Collected data
-- Opening Marker --

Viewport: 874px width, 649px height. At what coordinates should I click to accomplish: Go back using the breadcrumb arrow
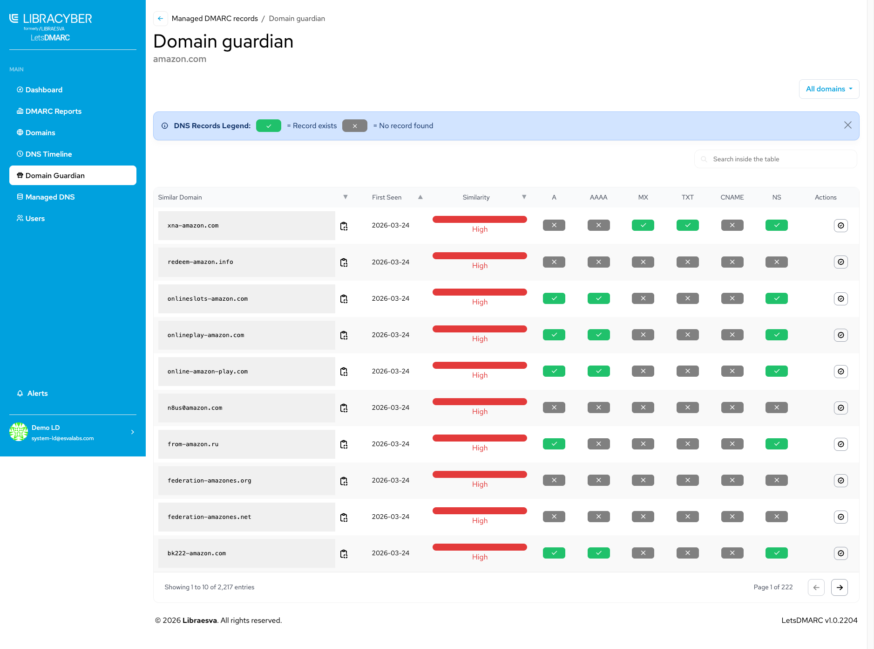click(x=160, y=19)
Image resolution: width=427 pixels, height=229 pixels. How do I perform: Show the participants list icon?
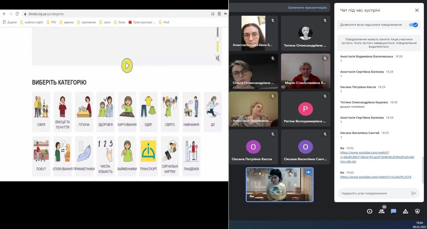pyautogui.click(x=381, y=211)
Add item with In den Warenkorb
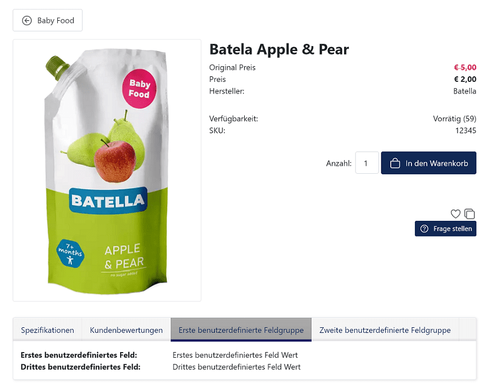Screen dimensions: 489x389 (x=428, y=163)
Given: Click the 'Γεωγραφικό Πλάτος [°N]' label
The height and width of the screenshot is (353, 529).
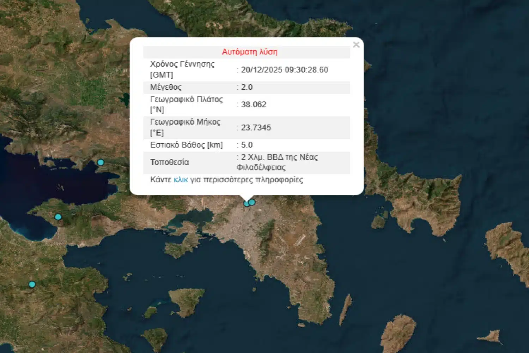Looking at the screenshot, I should point(186,104).
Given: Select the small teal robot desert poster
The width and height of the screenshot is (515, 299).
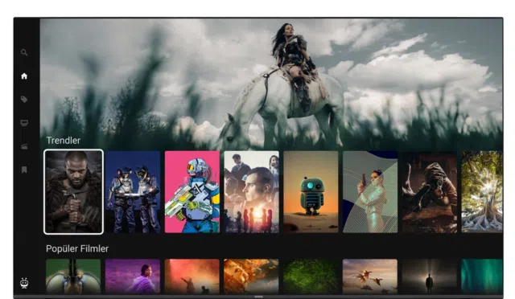Looking at the screenshot, I should pyautogui.click(x=311, y=192).
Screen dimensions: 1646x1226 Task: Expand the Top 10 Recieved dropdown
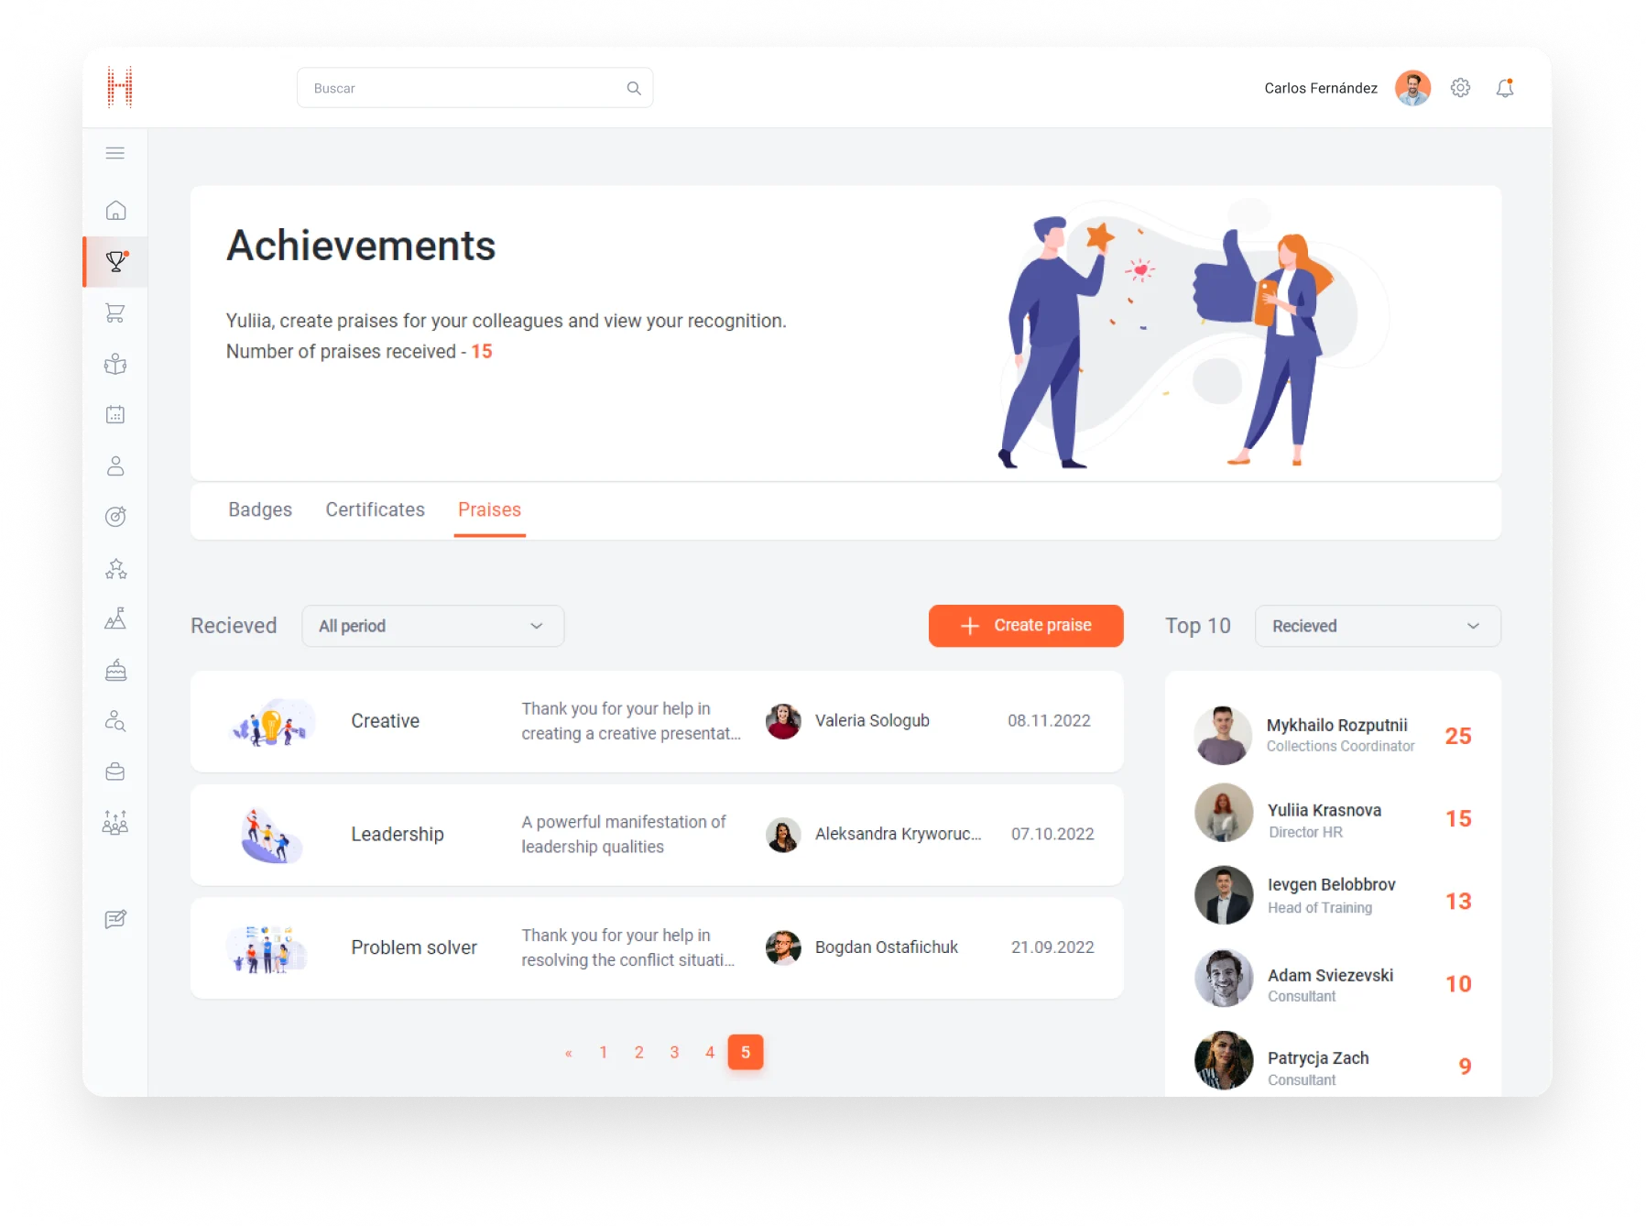pos(1377,626)
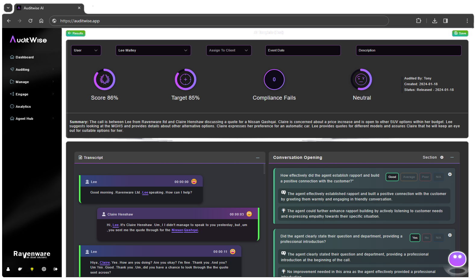
Task: Click the gear icon beside the rapport question
Action: (x=450, y=175)
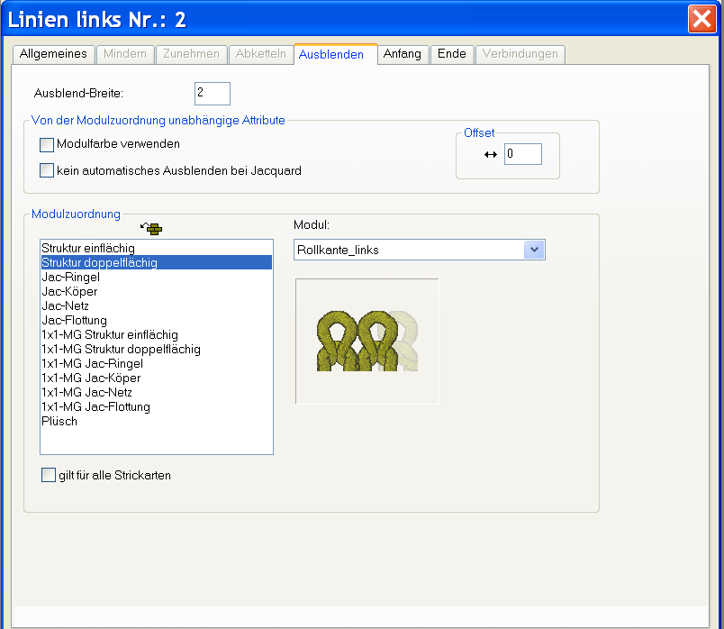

-- Closing Marker --

= TASK TO COMPLETE =
A verbatim printout of the entries above is expected, free of pictures.

= RESPONSE =
Viewport: 874px width, 649px height. At what coordinates should I click to accomplish: Go back using the breadcrumb arrow
click(x=160, y=19)
Image resolution: width=427 pixels, height=229 pixels. How do I perform: Show the participants list icon?
pyautogui.click(x=381, y=211)
Add item with In den Warenkorb
Screen dimensions: 489x389 (x=428, y=163)
Given: Click the 'Γεωγραφικό Πλάτος [°N]' label
The height and width of the screenshot is (353, 529).
Looking at the screenshot, I should point(186,104).
Given: Select the small teal robot desert poster
The width and height of the screenshot is (515, 299).
Looking at the screenshot, I should pyautogui.click(x=311, y=192).
Screen dimensions: 1646x1226 Task: Expand the Top 10 Recieved dropdown
pos(1377,626)
Task: Click the gear icon beside the rapport question
Action: (x=450, y=175)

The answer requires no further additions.